Task brief:
Using the entries below, write out the line with "How do I perform: Click", the line with "This screenshot has width=1200, height=617.", and every line in between, exactly as each is written.

[Collected data]
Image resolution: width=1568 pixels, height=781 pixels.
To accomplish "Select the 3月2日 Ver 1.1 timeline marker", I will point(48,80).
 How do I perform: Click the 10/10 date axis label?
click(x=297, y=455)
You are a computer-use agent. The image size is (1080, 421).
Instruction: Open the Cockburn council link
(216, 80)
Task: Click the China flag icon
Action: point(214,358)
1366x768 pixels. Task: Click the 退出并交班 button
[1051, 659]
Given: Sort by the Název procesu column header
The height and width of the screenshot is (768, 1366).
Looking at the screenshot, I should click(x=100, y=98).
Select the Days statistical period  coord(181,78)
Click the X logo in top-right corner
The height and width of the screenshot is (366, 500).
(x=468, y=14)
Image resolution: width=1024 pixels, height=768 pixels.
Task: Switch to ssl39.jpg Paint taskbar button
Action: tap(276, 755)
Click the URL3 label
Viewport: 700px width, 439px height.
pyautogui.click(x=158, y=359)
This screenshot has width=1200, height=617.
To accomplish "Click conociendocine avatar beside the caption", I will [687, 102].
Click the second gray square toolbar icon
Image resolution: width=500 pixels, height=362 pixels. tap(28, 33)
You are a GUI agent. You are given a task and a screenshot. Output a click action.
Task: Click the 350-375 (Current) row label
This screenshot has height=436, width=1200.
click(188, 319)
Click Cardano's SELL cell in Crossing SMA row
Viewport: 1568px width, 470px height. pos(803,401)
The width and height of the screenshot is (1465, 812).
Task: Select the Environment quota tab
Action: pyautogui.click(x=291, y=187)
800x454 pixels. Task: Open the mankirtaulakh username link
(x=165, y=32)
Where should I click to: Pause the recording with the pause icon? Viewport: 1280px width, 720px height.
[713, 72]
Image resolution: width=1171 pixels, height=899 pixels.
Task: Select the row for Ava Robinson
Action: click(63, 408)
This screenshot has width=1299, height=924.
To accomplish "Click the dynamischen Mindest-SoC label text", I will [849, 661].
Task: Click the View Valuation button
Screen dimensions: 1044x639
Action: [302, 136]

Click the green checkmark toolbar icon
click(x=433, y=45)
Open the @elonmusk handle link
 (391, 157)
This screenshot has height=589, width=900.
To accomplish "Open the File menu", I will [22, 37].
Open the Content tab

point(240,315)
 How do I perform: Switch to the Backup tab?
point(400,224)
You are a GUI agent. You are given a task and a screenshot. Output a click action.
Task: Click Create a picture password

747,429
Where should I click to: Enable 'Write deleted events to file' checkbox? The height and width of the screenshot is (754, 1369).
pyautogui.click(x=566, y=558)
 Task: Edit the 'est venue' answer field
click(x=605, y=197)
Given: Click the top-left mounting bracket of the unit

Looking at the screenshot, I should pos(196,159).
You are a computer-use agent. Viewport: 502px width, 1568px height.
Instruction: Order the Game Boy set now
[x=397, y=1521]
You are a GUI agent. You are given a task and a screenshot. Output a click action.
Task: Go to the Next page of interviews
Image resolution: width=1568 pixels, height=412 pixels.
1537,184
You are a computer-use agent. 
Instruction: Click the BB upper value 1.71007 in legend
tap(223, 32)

Your response:
 How do I perform: Click the 10/10 date axis label?
click(x=297, y=455)
You are a computer-use agent. The image size is (1080, 421).
Instruction: Open the Cockburn council link
(216, 80)
Task: Click the China flag icon
Action: point(214,358)
1366x768 pixels. Task: Click the 退出并交班 button
[1051, 659]
Given: Sort by the Název procesu column header
The height and width of the screenshot is (768, 1366).
Looking at the screenshot, I should click(x=100, y=98).
Select the Days statistical period  coord(181,78)
Click the X logo in top-right corner
The height and width of the screenshot is (366, 500).
(x=468, y=14)
Image resolution: width=1024 pixels, height=768 pixels.
Task: Switch to ssl39.jpg Paint taskbar button
Action: tap(276, 755)
Click the URL3 label
Viewport: 700px width, 439px height.
pyautogui.click(x=158, y=359)
This screenshot has width=1200, height=617.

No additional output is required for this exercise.